* _Estratto del documento_
Mi sia concesso di fare una
riflessione sulla cerimonia di apertura delle Olimpiadi 2024 a Parigi, dopo
averci dormito un po’ su e aver raccolto qualche testimonianza, che mi ha lasciato
molto indeciso se scrivere un pezzo pro o contro.
Da qualche tempo la Francia
mostra segni di vero decadimento culturale. Non è né la Francia di Chirac,
tantomeno quella di Mitterand, cioè una, indivisibile e grande. Si tratta di
una scialbissima e mediocre imitazione che vale quanto il carisma del suo attuale
presidente che molti chiamano Micron per sbeffeggiarlo, senza peraltro che lui
si scomponga di un millimetro.
Quando ho cominciato a seguire il
grande programma di rinnovamento architettonico che aveva investito Parigi per
l’olimpade, ho gioito dentro di me, in quanto lo sforzo si è concentrato nello
sfruttare appieno edifici già esistenti, ristrutturandoli a dovere per poter
ottenere (si fa per dire) con il minimo sforzo, il massimo del risultato.

* _Obiettivo 1_
Per favore, modifica il tratto delle righe fornite che va dalla prima riga fino alla riga che contiene "center [1442, 425].", inclusa: sostituisci "particular" con "specific" e riscrivi solo quel tratto, con tutto il resto invariato.

* _Voci fornite_
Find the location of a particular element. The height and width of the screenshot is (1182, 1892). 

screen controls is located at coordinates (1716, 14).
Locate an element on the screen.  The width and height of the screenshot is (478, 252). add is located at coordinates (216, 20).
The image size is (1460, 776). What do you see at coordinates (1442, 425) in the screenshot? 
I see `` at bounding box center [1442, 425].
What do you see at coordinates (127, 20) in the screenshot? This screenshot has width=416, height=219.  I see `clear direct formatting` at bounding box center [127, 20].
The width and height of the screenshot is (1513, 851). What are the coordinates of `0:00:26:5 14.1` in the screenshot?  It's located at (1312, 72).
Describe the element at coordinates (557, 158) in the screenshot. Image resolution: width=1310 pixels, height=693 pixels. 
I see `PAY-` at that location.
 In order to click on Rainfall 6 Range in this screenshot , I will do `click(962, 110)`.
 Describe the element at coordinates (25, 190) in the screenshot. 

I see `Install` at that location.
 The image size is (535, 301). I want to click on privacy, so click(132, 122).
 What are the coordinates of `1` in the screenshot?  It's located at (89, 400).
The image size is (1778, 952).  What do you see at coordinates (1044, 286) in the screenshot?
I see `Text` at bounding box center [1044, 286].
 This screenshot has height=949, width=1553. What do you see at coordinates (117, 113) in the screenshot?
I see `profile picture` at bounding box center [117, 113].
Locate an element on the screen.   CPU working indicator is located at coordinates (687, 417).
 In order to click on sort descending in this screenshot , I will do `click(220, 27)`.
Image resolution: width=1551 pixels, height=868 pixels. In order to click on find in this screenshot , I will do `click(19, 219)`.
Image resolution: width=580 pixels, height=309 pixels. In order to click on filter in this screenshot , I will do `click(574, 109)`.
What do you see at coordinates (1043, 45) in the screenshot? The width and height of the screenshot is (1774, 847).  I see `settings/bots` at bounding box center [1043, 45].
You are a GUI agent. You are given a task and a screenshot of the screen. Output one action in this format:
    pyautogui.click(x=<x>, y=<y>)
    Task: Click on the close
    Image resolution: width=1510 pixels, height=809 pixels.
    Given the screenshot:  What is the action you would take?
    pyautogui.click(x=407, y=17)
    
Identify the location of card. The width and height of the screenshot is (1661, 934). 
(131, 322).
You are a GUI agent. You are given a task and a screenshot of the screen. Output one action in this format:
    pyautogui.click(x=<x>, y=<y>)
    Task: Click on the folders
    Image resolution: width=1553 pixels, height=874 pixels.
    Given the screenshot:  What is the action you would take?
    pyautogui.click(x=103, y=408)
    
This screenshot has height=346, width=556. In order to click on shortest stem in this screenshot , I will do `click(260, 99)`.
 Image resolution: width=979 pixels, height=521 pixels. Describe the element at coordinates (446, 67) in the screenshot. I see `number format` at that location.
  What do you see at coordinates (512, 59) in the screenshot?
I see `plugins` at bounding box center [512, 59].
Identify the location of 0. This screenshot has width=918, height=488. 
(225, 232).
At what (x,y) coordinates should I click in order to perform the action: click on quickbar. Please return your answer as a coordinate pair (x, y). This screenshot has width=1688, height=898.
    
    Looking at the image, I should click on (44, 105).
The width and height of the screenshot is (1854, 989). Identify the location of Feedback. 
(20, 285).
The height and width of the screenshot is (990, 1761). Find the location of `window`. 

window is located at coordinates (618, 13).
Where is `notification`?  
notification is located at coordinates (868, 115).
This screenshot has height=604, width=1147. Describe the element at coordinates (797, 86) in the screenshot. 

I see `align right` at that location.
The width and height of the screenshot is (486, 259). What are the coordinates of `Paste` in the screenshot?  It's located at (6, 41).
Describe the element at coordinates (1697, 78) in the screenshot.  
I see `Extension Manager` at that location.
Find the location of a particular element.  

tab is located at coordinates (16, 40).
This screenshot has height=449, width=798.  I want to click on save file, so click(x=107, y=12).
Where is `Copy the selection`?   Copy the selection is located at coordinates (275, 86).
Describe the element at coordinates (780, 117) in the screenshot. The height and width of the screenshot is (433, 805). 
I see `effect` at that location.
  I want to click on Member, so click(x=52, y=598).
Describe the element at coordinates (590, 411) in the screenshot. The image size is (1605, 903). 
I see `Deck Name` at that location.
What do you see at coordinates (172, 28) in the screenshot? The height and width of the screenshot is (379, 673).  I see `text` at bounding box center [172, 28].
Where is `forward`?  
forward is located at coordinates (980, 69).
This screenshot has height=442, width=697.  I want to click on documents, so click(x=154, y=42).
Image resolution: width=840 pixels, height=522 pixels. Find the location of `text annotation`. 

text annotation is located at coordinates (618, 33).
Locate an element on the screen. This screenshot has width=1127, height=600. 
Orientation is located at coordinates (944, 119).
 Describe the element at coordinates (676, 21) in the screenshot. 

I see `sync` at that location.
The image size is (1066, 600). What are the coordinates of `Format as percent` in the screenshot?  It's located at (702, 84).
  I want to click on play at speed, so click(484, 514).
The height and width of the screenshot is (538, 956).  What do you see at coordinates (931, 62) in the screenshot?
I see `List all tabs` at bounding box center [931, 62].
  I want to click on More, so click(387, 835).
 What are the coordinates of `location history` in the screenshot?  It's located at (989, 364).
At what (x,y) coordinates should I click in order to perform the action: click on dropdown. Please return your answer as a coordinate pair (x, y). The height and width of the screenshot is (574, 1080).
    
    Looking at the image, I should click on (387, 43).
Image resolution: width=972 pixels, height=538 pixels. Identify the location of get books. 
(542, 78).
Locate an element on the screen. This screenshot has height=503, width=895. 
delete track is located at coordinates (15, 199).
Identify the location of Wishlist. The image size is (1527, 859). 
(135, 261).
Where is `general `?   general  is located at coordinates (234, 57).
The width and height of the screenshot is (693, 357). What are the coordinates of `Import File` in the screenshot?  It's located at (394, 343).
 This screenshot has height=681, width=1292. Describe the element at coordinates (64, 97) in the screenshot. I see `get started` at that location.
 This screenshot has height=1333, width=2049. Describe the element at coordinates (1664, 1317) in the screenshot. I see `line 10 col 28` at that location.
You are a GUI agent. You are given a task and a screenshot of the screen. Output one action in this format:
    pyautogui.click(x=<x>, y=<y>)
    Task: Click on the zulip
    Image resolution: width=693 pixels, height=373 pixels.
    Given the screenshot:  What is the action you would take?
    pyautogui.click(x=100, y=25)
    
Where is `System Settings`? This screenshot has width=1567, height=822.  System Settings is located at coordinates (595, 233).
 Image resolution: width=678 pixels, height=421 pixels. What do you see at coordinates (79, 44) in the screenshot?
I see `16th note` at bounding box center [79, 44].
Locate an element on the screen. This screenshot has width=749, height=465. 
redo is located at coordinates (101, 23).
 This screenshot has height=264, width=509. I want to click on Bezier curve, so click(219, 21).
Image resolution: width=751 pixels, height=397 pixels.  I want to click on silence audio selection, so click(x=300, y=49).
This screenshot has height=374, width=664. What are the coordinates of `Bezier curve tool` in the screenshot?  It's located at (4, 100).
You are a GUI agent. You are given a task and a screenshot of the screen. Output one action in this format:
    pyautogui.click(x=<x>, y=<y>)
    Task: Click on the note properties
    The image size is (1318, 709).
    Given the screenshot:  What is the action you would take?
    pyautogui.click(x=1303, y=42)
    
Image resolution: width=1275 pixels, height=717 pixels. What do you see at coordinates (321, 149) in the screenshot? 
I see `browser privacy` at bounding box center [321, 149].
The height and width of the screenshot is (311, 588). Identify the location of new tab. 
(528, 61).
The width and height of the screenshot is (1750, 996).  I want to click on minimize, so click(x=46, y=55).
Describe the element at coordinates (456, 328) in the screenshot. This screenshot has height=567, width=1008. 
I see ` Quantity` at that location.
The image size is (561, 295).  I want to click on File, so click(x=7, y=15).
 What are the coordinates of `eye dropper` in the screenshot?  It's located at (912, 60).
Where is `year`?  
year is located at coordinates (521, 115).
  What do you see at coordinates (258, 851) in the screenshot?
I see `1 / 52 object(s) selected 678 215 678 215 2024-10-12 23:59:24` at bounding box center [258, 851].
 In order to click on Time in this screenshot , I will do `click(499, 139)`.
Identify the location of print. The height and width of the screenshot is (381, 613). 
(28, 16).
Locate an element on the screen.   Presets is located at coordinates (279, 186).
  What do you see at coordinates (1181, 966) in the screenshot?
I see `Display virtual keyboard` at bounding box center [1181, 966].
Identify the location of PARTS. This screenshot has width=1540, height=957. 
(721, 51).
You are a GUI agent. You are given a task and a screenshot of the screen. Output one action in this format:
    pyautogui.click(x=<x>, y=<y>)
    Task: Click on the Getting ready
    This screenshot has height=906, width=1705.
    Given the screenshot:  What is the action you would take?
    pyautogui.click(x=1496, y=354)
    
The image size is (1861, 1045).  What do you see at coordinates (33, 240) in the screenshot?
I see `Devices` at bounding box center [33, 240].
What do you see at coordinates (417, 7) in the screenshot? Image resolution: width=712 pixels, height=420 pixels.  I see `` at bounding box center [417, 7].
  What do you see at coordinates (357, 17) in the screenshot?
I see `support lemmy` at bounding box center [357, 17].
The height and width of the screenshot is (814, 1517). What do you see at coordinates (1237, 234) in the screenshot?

* _Obiettivo 2_
Ricopia fedelmente dal testo sulla cerimonia di apertura di Parigi 2024 il tratto che va da "Mi sia concesso" fino a "di un millimetro.".

* _Risposta corretta 1_
Find the location of a specific element. The height and width of the screenshot is (1182, 1892). 

screen controls is located at coordinates (1716, 14).
Locate an element on the screen.  The width and height of the screenshot is (478, 252). add is located at coordinates (216, 20).
The image size is (1460, 776). What do you see at coordinates (1442, 425) in the screenshot? 
I see `` at bounding box center [1442, 425].

* _Risposta corretta 2_
Mi sia concesso di fare una
riflessione sulla cerimonia di apertura delle Olimpiadi 2024 a Parigi, dopo
averci dormito un po’ su e aver raccolto qualche testimonianza, che mi ha lasciato
molto indeciso se scrivere un pezzo pro o contro.
Da qualche tempo la Francia
mostra segni di vero decadimento culturale. Non è né la Francia di Chirac,
tantomeno quella di Mitterand, cioè una, indivisibile e grande. Si tratta di
una scialbissima e mediocre imitazione che vale quanto il carisma del suo attuale
presidente che molti chiamano Micron per sbeffeggiarlo, senza peraltro che lui
si scomponga di un millimetro.